Task details =>
Show every line of the data that includes the word "will".

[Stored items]
____
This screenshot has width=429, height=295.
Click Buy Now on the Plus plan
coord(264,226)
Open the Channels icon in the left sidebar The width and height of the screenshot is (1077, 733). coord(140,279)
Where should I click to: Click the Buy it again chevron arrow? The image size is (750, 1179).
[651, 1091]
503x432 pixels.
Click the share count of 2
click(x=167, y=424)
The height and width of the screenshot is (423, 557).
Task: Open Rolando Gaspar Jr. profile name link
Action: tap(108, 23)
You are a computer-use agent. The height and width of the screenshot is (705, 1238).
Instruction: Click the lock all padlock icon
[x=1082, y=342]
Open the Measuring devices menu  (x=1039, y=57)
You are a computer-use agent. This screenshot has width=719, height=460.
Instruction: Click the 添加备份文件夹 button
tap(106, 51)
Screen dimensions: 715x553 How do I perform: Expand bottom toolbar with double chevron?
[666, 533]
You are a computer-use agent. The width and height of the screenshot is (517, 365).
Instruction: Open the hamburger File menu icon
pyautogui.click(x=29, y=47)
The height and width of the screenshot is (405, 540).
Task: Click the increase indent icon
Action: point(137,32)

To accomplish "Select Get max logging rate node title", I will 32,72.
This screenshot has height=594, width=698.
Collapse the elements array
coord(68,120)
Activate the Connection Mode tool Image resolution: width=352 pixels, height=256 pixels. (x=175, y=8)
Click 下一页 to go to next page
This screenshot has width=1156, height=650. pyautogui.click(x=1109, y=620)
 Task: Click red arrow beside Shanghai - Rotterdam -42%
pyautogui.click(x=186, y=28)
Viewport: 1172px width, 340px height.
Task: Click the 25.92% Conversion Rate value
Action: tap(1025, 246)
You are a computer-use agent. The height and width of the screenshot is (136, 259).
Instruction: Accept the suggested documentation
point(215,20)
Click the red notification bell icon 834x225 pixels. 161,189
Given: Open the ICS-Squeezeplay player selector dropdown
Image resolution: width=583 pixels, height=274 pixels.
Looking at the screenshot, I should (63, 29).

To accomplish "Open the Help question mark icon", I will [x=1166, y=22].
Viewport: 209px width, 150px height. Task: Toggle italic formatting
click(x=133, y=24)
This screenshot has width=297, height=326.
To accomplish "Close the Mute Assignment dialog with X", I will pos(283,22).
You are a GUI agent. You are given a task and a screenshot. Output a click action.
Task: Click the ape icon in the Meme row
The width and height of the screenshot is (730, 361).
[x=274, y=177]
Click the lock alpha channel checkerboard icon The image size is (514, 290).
____
Worked solution =>
To accomplish "Select Get max logging rate node title", I will 32,72.
To accomplish "Open the Help question mark icon", I will [x=1166, y=22].
To accomplish "Close the Mute Assignment dialog with X", I will pos(283,22).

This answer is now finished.